-
ShinyHunters named Marcus & Millichap in a “pay or leak” extortion campaign, exposing 1.8 million records containing emails, names, phone numbers, and employment details.
-
The hacking group has targeted nine major brands including Zara, 7-Eleven, and Carnival Corporation, threatening to release over 9 million records if ransoms go unpaid.
-
Experts warn that 70% of the exposed Marcus & Millichap records already exist in breach databases, putting millions at compounding risk of fraud and identity theft.
ShinyHunters, the hacking group behind some of the biggest data breaches in recent years, has added Marcus & Millichap to its growing list of victims. The commercial real estate brokerage confirmed unauthorized access to one of its systems in April 2026, after hackers launched a phishing attack targeting an employee’s login credentials.
The breach exposed 1.8 million unique email addresses, along with names, phone numbers, and employment-related details including job titles, employer names, and physical company addresses.
According to Have I Been Pwned, the breach monitoring platform, 70% of those exposed records already existed in its database from previous leaks, meaning millions of people are now doubly at risk.
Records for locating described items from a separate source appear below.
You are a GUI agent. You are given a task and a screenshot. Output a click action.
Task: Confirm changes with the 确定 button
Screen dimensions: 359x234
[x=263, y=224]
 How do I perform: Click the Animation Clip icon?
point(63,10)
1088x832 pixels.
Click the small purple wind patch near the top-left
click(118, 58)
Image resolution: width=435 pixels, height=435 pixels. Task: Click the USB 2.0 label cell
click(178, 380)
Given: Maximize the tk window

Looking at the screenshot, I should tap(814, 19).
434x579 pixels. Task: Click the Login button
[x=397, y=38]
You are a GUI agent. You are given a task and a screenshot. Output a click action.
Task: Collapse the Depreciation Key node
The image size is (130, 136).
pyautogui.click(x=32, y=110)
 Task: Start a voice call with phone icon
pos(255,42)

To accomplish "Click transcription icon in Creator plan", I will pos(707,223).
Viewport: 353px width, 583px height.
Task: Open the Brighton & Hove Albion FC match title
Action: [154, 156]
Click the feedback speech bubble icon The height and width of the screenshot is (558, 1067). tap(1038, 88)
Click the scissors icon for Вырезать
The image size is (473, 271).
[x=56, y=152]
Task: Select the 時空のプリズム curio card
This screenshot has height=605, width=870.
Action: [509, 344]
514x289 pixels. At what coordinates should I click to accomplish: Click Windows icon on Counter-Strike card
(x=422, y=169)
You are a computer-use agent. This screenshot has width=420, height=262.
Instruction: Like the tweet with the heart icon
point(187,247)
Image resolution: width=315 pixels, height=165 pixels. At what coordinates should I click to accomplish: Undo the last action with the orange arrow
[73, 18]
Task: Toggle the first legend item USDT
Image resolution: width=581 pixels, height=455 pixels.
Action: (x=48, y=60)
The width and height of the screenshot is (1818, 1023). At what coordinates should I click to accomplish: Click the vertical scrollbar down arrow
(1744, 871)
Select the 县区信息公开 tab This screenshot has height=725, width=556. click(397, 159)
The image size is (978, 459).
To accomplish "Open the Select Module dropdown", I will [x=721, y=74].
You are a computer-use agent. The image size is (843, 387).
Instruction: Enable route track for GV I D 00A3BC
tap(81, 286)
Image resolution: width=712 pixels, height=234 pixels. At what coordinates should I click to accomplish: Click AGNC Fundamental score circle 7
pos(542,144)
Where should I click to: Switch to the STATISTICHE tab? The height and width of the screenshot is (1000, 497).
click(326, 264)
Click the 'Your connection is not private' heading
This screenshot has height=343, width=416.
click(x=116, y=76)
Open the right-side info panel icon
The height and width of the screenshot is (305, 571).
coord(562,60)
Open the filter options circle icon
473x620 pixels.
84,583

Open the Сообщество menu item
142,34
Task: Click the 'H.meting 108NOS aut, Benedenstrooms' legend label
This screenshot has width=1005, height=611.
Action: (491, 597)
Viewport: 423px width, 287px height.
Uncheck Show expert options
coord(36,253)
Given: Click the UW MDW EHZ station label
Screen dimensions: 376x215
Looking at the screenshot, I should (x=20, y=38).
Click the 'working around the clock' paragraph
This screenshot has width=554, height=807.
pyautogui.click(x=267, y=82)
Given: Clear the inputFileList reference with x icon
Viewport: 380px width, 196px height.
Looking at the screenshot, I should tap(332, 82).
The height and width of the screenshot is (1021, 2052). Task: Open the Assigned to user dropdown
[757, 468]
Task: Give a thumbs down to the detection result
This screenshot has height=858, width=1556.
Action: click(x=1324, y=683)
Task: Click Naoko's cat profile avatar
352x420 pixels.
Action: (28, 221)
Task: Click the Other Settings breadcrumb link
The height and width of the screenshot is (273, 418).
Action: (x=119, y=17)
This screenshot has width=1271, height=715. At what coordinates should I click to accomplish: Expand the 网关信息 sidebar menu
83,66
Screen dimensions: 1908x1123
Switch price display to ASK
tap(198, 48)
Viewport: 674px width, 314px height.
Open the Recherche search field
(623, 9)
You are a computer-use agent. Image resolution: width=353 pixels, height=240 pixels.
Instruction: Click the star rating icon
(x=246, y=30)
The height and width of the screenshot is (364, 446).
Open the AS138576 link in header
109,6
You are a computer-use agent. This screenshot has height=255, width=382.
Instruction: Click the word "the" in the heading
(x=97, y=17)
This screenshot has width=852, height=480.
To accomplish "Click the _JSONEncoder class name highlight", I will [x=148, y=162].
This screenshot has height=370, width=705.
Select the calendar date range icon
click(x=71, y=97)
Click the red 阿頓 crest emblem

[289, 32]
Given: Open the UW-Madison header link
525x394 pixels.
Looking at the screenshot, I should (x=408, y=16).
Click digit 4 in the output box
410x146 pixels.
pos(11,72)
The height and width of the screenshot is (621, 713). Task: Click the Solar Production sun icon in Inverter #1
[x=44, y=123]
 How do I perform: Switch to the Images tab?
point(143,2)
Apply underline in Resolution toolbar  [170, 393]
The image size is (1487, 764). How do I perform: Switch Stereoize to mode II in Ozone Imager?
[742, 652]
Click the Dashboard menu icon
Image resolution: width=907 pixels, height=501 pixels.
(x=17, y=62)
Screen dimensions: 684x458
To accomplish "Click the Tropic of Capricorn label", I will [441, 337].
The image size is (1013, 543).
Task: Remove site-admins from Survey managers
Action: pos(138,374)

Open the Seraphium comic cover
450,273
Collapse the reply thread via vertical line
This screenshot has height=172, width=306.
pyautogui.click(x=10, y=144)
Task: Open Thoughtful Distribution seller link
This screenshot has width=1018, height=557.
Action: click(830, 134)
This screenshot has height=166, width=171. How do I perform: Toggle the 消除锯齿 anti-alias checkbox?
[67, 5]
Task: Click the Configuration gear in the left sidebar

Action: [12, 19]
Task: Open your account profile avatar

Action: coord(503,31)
ShinyHunters Threatens to Release Over 9 Million Records
Marcus & Millichap was not the only target. ShinyHunters announced a sweeping extortion campaign against nine major brands, warning that it would release more than 9 million records containing personally identifiable information and internal data if the demanded ransoms remained unpaid by April 21.
The affected companies include convenience store chain 7-Eleven, fashion retailer – Zara, cruise line operator Carnival Corporation, international ecommerce brand Pitney Bowes, ultra-luxury hospitality brand Aman Resorts, financial services company Canada Life Assurance, and Marcus & Millichap.
The group exploited different entry points for each company. ShinyHunters breached Zara’s BigQuery instances through Israeli AI analytics firm Anodot, the same attack vector they previously used to infiltrate Rockstar Games’ Snowflake environment.
Inditex, Zara’s parent company, confirmed it identified unauthorized access to its databases, though it did not name Anodot directly. For 7-Eleven and several other firms, hackers used their Salesforce environments as the point of entry, stealing more than 600,000 records from 7-Eleven alone. ShinyHunters also claimed responsibility for stealing more than 8.7 million records from Carnival Corporation.
The group has already proven it follows through on its threats. U.S. home security provider Alert 360 refused to pay, and ShinyHunters responded by publicly releasing 2.5 million of its customer records.
ShinyHunters isn’t alone in using this tactic. In a separate but strikingly similar campaign, hackers claim theft of 3 million cisco records where they set deadline for data release, demonstrating how cybercriminals are increasingly using data leaks as leverage to extort major technology companies under tight deadlines.
What Marcus & Millichap Has Said
Marcus & Millichap disclosed the breach on April 12, 2026. According to the company’s disclosure notice, the data hackers may have accessed appears limited to company forms, templates, marketing materials, and general contact information. The company activated its incident response protocols immediately, bringing in outside cybersecurity experts to contain the activity. It also confirmed that its systems and operations continued running normally, with no sign of disruption.
In an update issued on April 24, Marcus & Millichap confirmed it had notified law enforcement and committed to full cooperation with authorities. The company maintained it was keeping strong safeguards in place across all its systems.
The company’s framing of the breach as limited to general contact information, however, stands in contrast to what the stolen data actually contains. The exposed records carry enough personal and professional detail to fuel targeted phishing attacks, identity fraud, and social engineering campaigns at scale.
What You Should Do Now
If you have ever shared your contact details with Marcus & Millichap, or if any of the other named companies hold your data, treat this as a direct threat to your personal security. Take these steps immediately:
- Change your passwords on every account that shares the same credentials you may have used with the affected companies.
- Enable two-factor authentication (2FA) on every platform that supports it. This adds a critical second layer of protection, even if hackers already have your password.
- Use a password manager to generate and store strong, unique passwords for all your accounts. Reusing passwords across platforms is one of the fastest ways criminals exploit a breach.
Data from these kinds of breaches does not disappear. Criminals trade and resell it for months, sometimes years, after the initial leak. The 70% overlap with Have I Been Pwned’s existing database shows that old breaches keep finding new victims. Getting ahead of it now matters.